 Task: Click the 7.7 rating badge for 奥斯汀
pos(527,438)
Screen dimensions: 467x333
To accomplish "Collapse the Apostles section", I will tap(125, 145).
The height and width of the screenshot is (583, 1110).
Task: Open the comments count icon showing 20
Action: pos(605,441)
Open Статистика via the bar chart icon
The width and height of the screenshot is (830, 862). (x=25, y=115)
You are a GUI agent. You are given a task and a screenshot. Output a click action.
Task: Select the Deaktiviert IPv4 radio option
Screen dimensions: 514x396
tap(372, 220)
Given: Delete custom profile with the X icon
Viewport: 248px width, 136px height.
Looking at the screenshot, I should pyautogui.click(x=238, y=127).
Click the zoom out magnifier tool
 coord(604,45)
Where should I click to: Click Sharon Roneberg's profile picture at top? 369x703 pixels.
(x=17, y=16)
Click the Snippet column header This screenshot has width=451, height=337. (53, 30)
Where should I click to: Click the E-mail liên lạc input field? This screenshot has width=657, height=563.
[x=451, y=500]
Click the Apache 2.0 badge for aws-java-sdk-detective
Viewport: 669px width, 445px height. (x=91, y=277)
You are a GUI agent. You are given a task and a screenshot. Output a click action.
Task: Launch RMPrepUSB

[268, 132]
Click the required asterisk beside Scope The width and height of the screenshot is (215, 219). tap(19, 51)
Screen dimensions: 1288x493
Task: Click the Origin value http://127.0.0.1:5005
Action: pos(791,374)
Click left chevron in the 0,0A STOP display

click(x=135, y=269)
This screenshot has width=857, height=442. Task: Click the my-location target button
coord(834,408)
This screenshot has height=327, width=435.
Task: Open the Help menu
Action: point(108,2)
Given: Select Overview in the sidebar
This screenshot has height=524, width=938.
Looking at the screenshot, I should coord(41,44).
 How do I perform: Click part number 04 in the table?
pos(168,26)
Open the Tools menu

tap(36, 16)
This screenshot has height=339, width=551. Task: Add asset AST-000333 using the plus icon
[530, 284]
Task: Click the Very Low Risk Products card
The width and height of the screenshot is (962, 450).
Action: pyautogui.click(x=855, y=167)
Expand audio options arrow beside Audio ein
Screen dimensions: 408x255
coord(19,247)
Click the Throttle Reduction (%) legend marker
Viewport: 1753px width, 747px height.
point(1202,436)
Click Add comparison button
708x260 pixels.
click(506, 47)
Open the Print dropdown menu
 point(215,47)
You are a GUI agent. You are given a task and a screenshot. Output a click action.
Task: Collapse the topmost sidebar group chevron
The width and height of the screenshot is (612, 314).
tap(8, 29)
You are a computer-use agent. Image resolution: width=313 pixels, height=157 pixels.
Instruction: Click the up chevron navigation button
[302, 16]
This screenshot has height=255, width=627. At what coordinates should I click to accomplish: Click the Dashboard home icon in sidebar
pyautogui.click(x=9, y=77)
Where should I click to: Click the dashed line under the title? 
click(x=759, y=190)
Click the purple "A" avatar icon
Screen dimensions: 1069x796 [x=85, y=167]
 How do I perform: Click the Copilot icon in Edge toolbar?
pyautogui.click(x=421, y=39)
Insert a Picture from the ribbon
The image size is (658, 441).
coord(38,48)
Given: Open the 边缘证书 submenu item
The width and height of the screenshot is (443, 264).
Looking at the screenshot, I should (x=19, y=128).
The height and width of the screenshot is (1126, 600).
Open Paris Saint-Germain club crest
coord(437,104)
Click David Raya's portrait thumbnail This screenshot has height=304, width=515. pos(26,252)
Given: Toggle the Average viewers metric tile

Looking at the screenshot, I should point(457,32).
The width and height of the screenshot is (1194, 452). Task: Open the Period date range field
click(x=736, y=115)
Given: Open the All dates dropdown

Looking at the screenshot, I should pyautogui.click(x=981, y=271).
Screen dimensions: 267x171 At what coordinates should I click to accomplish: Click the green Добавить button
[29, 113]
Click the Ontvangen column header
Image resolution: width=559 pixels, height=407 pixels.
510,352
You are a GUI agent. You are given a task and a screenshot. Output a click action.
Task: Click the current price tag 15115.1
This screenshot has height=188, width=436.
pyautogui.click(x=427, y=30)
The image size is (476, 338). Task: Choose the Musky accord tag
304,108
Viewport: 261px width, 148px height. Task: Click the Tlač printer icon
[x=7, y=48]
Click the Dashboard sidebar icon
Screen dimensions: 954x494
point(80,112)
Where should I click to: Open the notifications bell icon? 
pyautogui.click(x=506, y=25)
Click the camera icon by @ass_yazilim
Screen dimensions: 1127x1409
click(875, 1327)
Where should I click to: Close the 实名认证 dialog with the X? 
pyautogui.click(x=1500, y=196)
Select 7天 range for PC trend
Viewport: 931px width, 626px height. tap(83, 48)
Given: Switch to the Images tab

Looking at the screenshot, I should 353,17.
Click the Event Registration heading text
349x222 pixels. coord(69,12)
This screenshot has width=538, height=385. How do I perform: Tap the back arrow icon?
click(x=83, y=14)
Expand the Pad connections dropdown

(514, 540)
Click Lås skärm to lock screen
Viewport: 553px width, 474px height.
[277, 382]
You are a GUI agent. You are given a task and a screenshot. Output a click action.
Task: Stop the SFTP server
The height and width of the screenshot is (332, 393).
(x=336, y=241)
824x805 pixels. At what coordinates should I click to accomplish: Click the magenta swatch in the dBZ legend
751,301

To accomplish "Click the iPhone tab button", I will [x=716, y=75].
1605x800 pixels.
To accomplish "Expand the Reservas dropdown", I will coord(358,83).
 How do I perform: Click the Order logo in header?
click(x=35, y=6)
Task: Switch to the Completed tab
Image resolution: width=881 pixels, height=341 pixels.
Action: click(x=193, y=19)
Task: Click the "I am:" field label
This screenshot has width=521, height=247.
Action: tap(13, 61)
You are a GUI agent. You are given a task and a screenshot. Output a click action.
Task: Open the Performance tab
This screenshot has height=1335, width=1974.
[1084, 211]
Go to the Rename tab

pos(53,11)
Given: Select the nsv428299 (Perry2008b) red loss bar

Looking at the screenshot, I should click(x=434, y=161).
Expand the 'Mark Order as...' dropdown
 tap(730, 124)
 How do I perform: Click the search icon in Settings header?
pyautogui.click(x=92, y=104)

• _What you should do_
Using the exact wording, repeat all the entries.

• _Result of this task_
 Task: Click the 7.7 rating badge for 奥斯汀
pos(527,438)
Screen dimensions: 467x333
To accomplish "Collapse the Apostles section", I will tap(125, 145).
The height and width of the screenshot is (583, 1110).
Task: Open the comments count icon showing 20
Action: pos(605,441)
Open Статистика via the bar chart icon
The width and height of the screenshot is (830, 862). (x=25, y=115)
You are a GUI agent. You are given a task and a screenshot. Output a click action.
Task: Select the Deaktiviert IPv4 radio option
Screen dimensions: 514x396
tap(372, 220)
Given: Delete custom profile with the X icon
Viewport: 248px width, 136px height.
Looking at the screenshot, I should pyautogui.click(x=238, y=127).
Click the zoom out magnifier tool
 coord(604,45)
Where should I click to: Click Sharon Roneberg's profile picture at top? 369x703 pixels.
(x=17, y=16)
Click the Snippet column header This screenshot has width=451, height=337. (53, 30)
Where should I click to: Click the E-mail liên lạc input field? This screenshot has width=657, height=563.
[x=451, y=500]
Click the Apache 2.0 badge for aws-java-sdk-detective
Viewport: 669px width, 445px height. (x=91, y=277)
You are a GUI agent. You are given a task and a screenshot. Output a click action.
Task: Launch RMPrepUSB

[268, 132]
Click the required asterisk beside Scope The width and height of the screenshot is (215, 219). tap(19, 51)
Screen dimensions: 1288x493
Task: Click the Origin value http://127.0.0.1:5005
Action: pos(791,374)
Click left chevron in the 0,0A STOP display

click(x=135, y=269)
This screenshot has width=857, height=442. Task: Click the my-location target button
coord(834,408)
This screenshot has height=327, width=435.
Task: Open the Help menu
Action: point(108,2)
Given: Select Overview in the sidebar
This screenshot has height=524, width=938.
Looking at the screenshot, I should coord(41,44).
 How do I perform: Click part number 04 in the table?
pos(168,26)
Open the Tools menu

tap(36, 16)
This screenshot has height=339, width=551. Task: Add asset AST-000333 using the plus icon
[530, 284]
Task: Click the Very Low Risk Products card
The width and height of the screenshot is (962, 450).
Action: pyautogui.click(x=855, y=167)
Expand audio options arrow beside Audio ein
Screen dimensions: 408x255
coord(19,247)
Click the Throttle Reduction (%) legend marker
Viewport: 1753px width, 747px height.
point(1202,436)
Click Add comparison button
708x260 pixels.
click(506, 47)
Open the Print dropdown menu
 point(215,47)
You are a GUI agent. You are given a task and a screenshot. Output a click action.
Task: Collapse the topmost sidebar group chevron
The width and height of the screenshot is (612, 314).
tap(8, 29)
You are a computer-use agent. Image resolution: width=313 pixels, height=157 pixels.
Instruction: Click the up chevron navigation button
[302, 16]
This screenshot has height=255, width=627. At what coordinates should I click to accomplish: Click the Dashboard home icon in sidebar
pyautogui.click(x=9, y=77)
Where should I click to: Click the dashed line under the title? 
click(x=759, y=190)
Click the purple "A" avatar icon
Screen dimensions: 1069x796 [x=85, y=167]
 How do I perform: Click the Copilot icon in Edge toolbar?
pyautogui.click(x=421, y=39)
Insert a Picture from the ribbon
The image size is (658, 441).
coord(38,48)
Given: Open the 边缘证书 submenu item
The width and height of the screenshot is (443, 264).
Looking at the screenshot, I should (x=19, y=128).
The height and width of the screenshot is (1126, 600).
Open Paris Saint-Germain club crest
coord(437,104)
Click David Raya's portrait thumbnail This screenshot has height=304, width=515. pos(26,252)
Given: Toggle the Average viewers metric tile

Looking at the screenshot, I should point(457,32).
The width and height of the screenshot is (1194, 452). Task: Open the Period date range field
click(x=736, y=115)
Given: Open the All dates dropdown

Looking at the screenshot, I should pyautogui.click(x=981, y=271).
Screen dimensions: 267x171 At what coordinates should I click to accomplish: Click the green Добавить button
[29, 113]
Click the Ontvangen column header
Image resolution: width=559 pixels, height=407 pixels.
510,352
You are a GUI agent. You are given a task and a screenshot. Output a click action.
Task: Click the current price tag 15115.1
This screenshot has height=188, width=436.
pyautogui.click(x=427, y=30)
The image size is (476, 338). Task: Choose the Musky accord tag
304,108
Viewport: 261px width, 148px height. Task: Click the Tlač printer icon
[x=7, y=48]
Click the Dashboard sidebar icon
Screen dimensions: 954x494
point(80,112)
Where should I click to: Open the notifications bell icon? 
pyautogui.click(x=506, y=25)
Click the camera icon by @ass_yazilim
Screen dimensions: 1127x1409
click(875, 1327)
Where should I click to: Close the 实名认证 dialog with the X? 
pyautogui.click(x=1500, y=196)
Select 7天 range for PC trend
Viewport: 931px width, 626px height. tap(83, 48)
Given: Switch to the Images tab

Looking at the screenshot, I should 353,17.
Click the Event Registration heading text
349x222 pixels. coord(69,12)
This screenshot has width=538, height=385. How do I perform: Tap the back arrow icon?
click(x=83, y=14)
Expand the Pad connections dropdown

(514, 540)
Click Lås skärm to lock screen
Viewport: 553px width, 474px height.
[277, 382]
You are a GUI agent. You are given a task and a screenshot. Output a click action.
Task: Stop the SFTP server
The height and width of the screenshot is (332, 393).
(x=336, y=241)
824x805 pixels. At what coordinates should I click to accomplish: Click the magenta swatch in the dBZ legend
751,301

To accomplish "Click the iPhone tab button", I will [x=716, y=75].
1605x800 pixels.
To accomplish "Expand the Reservas dropdown", I will coord(358,83).
 How do I perform: Click the Order logo in header?
click(x=35, y=6)
Task: Switch to the Completed tab
Image resolution: width=881 pixels, height=341 pixels.
Action: click(x=193, y=19)
Task: Click the "I am:" field label
This screenshot has width=521, height=247.
Action: tap(13, 61)
You are a GUI agent. You are given a task and a screenshot. Output a click action.
Task: Open the Performance tab
This screenshot has height=1335, width=1974.
[1084, 211]
Go to the Rename tab

pos(53,11)
Given: Select the nsv428299 (Perry2008b) red loss bar

Looking at the screenshot, I should click(x=434, y=161).
Expand the 'Mark Order as...' dropdown
 tap(730, 124)
 How do I perform: Click the search icon in Settings header?
pyautogui.click(x=92, y=104)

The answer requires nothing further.